» **What is being asked**
Recast the lines starting at the one that has "You are a computer-use agent. 700x496 pixels." and stopping after the one that has "Select the Rectangle" as a two-column CSV with the headers command and location. Give one row for each text and its answer, and put each field in quotation marks with line breaks turned into spaces.

>>>>>

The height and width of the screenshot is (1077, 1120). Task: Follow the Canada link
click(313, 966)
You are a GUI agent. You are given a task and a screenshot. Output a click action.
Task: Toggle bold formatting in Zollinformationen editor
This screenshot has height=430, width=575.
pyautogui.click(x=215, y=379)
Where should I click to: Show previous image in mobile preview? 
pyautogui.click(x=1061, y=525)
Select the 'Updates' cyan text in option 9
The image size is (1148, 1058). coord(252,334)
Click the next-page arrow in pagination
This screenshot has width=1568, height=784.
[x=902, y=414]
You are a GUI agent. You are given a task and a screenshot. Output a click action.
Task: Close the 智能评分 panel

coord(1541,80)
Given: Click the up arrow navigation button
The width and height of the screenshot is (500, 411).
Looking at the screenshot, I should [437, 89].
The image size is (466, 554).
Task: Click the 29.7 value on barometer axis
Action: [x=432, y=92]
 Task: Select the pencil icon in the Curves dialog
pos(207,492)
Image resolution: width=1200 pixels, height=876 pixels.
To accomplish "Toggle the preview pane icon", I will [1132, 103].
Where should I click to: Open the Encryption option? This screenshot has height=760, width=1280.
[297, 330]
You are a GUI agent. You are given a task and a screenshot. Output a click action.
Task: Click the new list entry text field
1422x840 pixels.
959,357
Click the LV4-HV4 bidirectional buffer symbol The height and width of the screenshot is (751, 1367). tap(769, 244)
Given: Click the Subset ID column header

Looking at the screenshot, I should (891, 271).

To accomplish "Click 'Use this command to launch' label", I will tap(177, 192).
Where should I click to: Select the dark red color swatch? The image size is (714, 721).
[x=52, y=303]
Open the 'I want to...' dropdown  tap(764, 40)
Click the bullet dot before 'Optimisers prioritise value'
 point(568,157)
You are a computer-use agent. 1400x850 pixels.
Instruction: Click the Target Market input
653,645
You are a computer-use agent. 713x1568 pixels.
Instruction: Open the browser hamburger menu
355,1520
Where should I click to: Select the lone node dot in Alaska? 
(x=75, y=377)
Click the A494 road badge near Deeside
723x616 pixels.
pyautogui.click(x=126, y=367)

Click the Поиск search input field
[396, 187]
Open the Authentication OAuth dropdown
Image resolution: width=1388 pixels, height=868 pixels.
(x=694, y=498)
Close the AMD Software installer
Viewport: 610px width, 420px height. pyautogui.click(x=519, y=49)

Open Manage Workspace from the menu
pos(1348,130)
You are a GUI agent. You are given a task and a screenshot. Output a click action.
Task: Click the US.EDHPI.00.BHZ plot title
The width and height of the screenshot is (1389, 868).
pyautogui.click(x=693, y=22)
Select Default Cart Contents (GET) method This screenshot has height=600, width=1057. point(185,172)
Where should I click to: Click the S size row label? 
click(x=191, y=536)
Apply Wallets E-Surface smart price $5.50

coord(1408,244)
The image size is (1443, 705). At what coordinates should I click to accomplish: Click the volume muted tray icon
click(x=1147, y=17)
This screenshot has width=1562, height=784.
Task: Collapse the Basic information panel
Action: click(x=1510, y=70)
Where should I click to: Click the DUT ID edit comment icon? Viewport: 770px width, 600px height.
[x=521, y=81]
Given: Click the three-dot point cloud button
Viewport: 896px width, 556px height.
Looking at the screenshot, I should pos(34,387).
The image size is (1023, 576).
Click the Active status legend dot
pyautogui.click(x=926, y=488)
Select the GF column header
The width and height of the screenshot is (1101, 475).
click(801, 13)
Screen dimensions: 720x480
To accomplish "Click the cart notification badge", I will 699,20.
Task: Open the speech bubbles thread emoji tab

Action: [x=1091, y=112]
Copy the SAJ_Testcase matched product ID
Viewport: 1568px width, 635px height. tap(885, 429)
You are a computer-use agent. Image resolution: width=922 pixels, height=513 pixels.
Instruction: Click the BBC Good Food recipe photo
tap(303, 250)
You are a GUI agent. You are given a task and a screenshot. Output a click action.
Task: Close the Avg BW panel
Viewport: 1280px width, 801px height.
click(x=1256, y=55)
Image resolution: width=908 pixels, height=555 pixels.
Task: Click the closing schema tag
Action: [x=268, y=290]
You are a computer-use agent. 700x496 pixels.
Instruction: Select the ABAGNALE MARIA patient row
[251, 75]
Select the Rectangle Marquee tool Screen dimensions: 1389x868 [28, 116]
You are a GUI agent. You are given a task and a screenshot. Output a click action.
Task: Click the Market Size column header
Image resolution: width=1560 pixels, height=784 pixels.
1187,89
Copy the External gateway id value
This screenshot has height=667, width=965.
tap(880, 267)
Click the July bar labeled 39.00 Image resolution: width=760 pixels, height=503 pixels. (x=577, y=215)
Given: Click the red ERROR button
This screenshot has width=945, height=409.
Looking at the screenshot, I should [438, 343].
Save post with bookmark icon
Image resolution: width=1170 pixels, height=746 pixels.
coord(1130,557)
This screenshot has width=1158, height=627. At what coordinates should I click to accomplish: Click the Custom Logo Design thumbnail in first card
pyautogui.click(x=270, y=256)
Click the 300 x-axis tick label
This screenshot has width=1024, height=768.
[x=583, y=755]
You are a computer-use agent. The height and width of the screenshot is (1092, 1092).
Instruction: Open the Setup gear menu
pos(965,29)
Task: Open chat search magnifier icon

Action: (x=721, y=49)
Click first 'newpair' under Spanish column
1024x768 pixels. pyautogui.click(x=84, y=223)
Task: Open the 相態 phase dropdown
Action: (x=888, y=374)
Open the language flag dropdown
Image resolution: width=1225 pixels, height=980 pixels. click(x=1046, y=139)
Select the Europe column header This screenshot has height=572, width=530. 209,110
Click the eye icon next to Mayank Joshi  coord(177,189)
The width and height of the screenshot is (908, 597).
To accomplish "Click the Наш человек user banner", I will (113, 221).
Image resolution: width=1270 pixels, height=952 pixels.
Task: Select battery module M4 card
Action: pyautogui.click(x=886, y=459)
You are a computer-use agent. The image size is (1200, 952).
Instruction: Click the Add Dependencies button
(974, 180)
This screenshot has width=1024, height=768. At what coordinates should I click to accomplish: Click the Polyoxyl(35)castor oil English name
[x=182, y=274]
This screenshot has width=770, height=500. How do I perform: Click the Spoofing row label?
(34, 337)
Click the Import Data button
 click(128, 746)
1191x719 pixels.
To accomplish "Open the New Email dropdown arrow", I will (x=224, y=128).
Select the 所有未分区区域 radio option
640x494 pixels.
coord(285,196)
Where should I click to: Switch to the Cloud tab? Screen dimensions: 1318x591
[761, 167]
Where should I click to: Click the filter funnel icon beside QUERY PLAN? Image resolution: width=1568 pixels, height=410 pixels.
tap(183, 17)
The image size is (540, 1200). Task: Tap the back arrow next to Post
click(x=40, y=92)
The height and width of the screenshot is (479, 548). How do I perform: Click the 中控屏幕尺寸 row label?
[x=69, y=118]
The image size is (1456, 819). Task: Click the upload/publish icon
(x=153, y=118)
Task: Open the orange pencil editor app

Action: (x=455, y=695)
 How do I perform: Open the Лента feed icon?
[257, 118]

<<<<<

» **Output**
command,location
"You are a computer-use agent. 700x496 pixels. Instruction: Select the ABAGNALE MARIA patient row","[251, 75]"
"Select the Rectangle Marquee tool Screen dimensions: 1389x868","[28, 116]"